Un nouveau rapport SOS Enfants de l’UNICEF alerte sur le quotidien des enfants au Darfour, de nouveau marqué par la violence, la faim et les déplacements de population dans l’une des régions du Soudan les plus touchées par le conflit.

27 avril 2026
Vue du camp de déplacés au Soudan.
UNICEF/UNI17038/Noorani Vue du camp de déplacés d'Otash, situé à la périphérie de Nyala, dans le Darfour du Sud, qui accueille environ 15 000 personnes déplacées au Soudan.

PORT-SOUDAN/NEW YORK/GENÈVE, le 28 avril 2026 - Deux décennies après l’élan de mobilisation mondial manifesté à l’égard du Darfour, alors que la violence ravageait des communautés entières et provoquait le déplacement de millions de personnes au Soudan, les enfants de la région sont à nouveau pris au piège d’une crise catastrophique – mais cette fois dans un contexte où l’attention et l’aide internationales se sont considérablement affaiblies, avertit l’UNICEF dans sa nouvelle édition de SOS Enfants publiée aujourd’hui.
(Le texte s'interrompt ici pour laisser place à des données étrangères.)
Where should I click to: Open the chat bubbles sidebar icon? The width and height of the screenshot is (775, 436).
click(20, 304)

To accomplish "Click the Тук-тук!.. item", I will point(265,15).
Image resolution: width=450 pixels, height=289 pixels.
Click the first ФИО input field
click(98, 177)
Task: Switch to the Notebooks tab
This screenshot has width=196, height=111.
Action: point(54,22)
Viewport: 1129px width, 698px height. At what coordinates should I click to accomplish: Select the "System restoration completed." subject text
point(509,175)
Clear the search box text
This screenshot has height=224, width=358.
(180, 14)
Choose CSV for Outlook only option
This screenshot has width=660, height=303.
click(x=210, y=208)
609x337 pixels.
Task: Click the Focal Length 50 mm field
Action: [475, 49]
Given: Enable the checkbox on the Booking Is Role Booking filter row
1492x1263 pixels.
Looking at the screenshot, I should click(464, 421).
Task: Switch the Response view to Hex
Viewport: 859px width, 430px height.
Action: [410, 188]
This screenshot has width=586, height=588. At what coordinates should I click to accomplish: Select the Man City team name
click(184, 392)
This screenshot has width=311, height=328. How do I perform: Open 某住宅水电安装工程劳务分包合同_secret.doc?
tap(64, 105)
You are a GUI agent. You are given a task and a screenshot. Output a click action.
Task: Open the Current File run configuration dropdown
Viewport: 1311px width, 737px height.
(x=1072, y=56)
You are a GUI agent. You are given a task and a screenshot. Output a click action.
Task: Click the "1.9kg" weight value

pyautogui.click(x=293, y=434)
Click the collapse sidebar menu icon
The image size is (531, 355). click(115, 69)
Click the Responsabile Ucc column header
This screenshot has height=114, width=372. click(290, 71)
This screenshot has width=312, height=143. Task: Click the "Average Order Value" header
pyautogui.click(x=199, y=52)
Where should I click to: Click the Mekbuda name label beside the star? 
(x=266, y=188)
Le rapport, intitulé Darfour, 20 ans après : La vie des enfants toujours menacée, met en lumière la manière dont le conflit qui perdure au Soudan a ravivé la violence à grande échelle, les déplacements massifs de population, la faim aiguë et les violations graves des droits des enfants dans toute cette région du Soudan. Si, comme en 2005, les habitations ont été incendiées, les marchés pris pour cible, les écoles et des établissements de santé endommagés ou détruits, et les familles ont été contraintes de fuir, l’ampleur des besoins s’est toutefois aujourd’hui, considérablement accrue, alors même que l’indignation mondiale est bien plus modérée.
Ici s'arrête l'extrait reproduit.